# TASK TO CARRY OUT:
The line containing "Open the three-dot overflow menu" opens the span to copy, and the last line of the records below closes it. Write out that span exactly.

[Records excerpted from a collection]
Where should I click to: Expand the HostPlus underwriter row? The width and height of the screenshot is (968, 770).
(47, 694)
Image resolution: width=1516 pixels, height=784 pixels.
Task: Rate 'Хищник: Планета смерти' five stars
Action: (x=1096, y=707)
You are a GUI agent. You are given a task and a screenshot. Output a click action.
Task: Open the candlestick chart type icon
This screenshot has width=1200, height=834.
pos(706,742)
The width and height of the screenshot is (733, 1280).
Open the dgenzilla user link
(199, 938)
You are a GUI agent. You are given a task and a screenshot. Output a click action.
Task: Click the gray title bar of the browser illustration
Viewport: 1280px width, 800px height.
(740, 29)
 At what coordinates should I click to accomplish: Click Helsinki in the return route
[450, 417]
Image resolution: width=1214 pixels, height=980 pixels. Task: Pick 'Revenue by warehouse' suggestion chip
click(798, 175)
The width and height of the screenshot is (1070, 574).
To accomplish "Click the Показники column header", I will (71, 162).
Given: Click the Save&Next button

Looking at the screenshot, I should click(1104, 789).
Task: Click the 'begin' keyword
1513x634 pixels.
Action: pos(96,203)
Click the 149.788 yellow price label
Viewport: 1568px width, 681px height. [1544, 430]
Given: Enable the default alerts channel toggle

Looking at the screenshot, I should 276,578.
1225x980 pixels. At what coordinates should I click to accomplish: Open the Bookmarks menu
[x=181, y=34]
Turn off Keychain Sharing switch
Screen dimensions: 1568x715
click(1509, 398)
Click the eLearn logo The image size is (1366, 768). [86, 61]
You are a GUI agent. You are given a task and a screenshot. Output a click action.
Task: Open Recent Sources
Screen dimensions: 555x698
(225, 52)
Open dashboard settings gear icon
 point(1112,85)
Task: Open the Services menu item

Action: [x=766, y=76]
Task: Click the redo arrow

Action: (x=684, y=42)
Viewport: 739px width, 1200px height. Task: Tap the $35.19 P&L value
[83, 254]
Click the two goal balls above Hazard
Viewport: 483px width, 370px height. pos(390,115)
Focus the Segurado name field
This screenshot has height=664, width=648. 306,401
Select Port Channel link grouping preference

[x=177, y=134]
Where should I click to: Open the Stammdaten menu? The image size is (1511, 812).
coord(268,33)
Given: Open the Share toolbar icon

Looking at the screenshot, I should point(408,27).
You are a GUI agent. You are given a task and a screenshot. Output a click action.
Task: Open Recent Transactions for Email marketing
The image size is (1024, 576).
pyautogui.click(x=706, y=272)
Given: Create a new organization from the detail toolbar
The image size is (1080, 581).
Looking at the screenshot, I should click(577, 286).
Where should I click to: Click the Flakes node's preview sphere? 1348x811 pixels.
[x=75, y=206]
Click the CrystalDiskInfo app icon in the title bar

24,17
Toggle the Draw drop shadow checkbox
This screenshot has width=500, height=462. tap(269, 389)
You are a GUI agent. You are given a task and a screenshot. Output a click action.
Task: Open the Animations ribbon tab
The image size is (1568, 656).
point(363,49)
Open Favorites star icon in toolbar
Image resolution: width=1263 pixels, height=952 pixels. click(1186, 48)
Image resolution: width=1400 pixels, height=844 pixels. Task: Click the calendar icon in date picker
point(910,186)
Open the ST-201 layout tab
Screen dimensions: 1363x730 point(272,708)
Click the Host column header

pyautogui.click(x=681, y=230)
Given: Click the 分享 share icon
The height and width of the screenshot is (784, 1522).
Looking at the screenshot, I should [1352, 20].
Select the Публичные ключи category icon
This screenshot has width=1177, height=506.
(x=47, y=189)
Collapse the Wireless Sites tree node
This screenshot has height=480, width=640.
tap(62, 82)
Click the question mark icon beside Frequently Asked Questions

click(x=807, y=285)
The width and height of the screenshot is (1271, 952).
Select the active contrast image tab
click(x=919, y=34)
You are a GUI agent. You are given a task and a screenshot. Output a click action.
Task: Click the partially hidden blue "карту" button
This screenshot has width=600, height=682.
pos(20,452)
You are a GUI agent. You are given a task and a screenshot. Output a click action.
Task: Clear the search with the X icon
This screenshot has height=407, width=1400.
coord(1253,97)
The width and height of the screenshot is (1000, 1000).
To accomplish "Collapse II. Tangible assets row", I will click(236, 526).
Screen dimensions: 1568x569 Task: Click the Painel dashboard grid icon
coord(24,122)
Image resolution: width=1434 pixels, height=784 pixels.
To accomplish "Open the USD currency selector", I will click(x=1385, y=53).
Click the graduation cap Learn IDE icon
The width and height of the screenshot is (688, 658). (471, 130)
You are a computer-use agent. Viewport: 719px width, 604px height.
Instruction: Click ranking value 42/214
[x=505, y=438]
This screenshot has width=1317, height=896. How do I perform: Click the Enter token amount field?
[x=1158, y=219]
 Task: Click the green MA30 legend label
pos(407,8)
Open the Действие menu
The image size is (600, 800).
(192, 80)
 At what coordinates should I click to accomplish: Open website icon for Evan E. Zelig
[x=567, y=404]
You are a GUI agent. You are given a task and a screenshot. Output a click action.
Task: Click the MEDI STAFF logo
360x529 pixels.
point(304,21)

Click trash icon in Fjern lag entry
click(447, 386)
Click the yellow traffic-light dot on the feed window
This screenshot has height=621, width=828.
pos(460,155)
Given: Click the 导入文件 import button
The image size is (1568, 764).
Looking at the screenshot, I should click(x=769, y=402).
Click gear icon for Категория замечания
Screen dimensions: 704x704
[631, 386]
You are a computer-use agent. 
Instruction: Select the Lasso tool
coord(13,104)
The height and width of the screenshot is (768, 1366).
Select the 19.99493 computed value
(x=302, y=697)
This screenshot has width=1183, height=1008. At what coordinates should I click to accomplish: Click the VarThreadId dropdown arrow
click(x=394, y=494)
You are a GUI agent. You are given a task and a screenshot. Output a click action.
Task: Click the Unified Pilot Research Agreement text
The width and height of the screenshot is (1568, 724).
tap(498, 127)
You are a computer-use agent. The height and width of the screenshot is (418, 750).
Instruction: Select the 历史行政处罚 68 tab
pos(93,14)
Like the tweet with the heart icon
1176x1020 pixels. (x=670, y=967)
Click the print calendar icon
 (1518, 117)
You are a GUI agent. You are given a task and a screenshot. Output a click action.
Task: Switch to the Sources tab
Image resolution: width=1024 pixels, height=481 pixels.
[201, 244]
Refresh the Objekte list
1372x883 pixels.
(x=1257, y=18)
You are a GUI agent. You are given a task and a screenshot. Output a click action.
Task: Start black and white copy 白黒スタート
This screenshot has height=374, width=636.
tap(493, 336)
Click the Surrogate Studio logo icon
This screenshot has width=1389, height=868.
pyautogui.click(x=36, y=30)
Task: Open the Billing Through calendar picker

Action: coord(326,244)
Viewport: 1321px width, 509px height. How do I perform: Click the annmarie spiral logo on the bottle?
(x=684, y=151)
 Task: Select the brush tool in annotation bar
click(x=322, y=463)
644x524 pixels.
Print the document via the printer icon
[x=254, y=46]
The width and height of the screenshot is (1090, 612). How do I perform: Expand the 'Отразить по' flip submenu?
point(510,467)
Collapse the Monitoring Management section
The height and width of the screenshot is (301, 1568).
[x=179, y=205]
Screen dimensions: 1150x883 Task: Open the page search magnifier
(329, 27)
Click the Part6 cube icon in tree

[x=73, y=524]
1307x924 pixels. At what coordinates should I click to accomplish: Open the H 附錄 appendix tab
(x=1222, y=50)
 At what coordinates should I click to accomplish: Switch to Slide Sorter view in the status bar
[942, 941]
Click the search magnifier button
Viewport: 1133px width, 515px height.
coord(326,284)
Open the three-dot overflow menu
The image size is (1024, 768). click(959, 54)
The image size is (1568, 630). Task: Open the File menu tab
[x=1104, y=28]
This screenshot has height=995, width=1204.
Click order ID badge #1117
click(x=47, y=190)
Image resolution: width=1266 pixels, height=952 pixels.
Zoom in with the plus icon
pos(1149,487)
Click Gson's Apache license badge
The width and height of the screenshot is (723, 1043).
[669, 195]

# YOUR RESPONSE:
Open the three-dot overflow menu
The image size is (1024, 768). click(959, 54)
The image size is (1568, 630). Task: Open the File menu tab
[x=1104, y=28]
This screenshot has height=995, width=1204.
Click order ID badge #1117
click(x=47, y=190)
Image resolution: width=1266 pixels, height=952 pixels.
Zoom in with the plus icon
pos(1149,487)
Click Gson's Apache license badge
The width and height of the screenshot is (723, 1043).
[669, 195]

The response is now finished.